Как можно было бы описать Лину, выходящую – сны-уж-сбываются, – невтерпёж-замуж.
«Мужчины мечты» приходят: случается.
Пусть в масках биологов.
Змеезаводчиков.
Да мало ли!
Как можно было б раскрыть «душевные метания героини», все её «за» и «против», все эти треклятые бесплодные искания и пресловутое о!диночество, все эти чёртовы «смыслы», полные одной пустоты, штурм унд дранк, bla-bla… – не забыть про умирающего попугая её, умирающей от рака, френдши… «Да у неё самой онко!» – шепчет мне кто-то на ухо: он знает её лет тысячу, он у!веряет: «Лина, на самом деле, хорошая…».
Ок, продолжаем визуализировать текст.
Вот Лина на Птичке.
Зима.
Допустим, зима: как здесь и сейчас – за окном и в зрачках.
На Лине оранжевая дублёнка и высокие сапоги.

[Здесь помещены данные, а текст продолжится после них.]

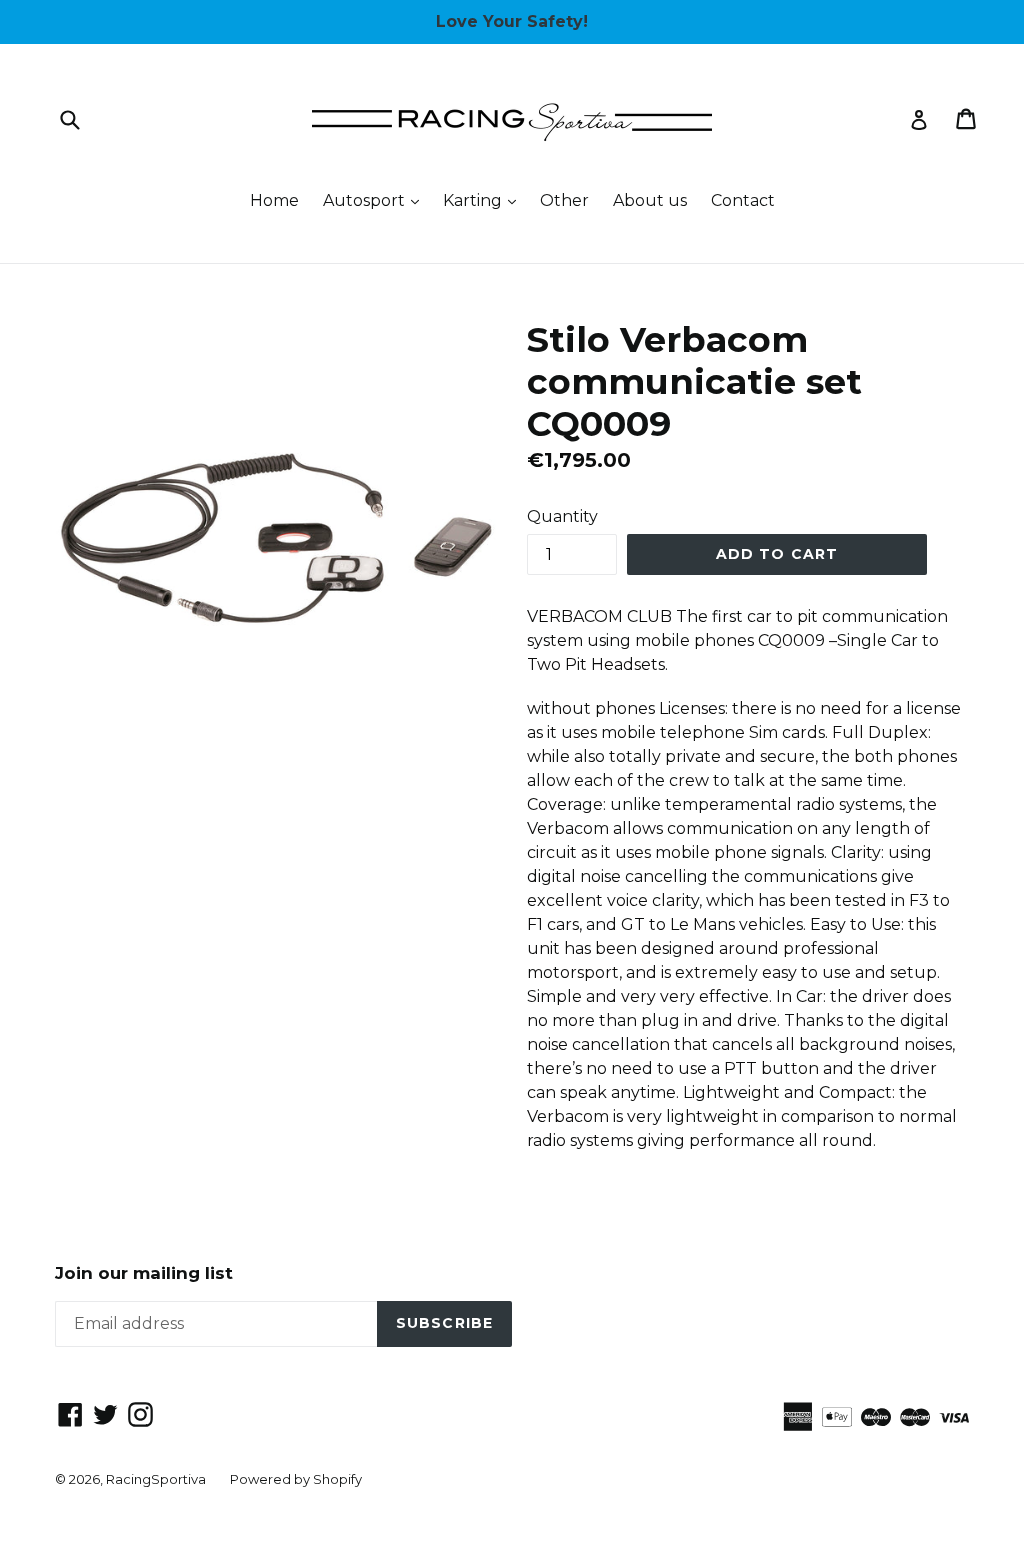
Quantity (562, 516)
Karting (484, 200)
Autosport (376, 200)
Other (564, 200)
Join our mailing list (144, 1273)
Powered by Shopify (296, 1479)
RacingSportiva (156, 1479)
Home (274, 200)
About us (650, 200)
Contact (743, 200)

От Лины пахнет куантро и духами.
Лина ходит между рядами, приценивается.
У неё, на самом деле, добрые, очень добрые глаза: каждый хочет отдать щеночка.
«Вы уж его берегите…» – Лина кружит по Птичке долго, Лина принюхивается.
Прицеливается.
Стреляет.
Лина представляет, как они будут смотреть: у них ведь удобная, нет, правда удобная кровать.
Наверху – анаконды.
«Так рыжий или пятнистый?» – «Белый» – «Ну-ну, кончай разрываться, обед пролаешь! То же мне, Бим… Повезло ж, в добрые руки попался…»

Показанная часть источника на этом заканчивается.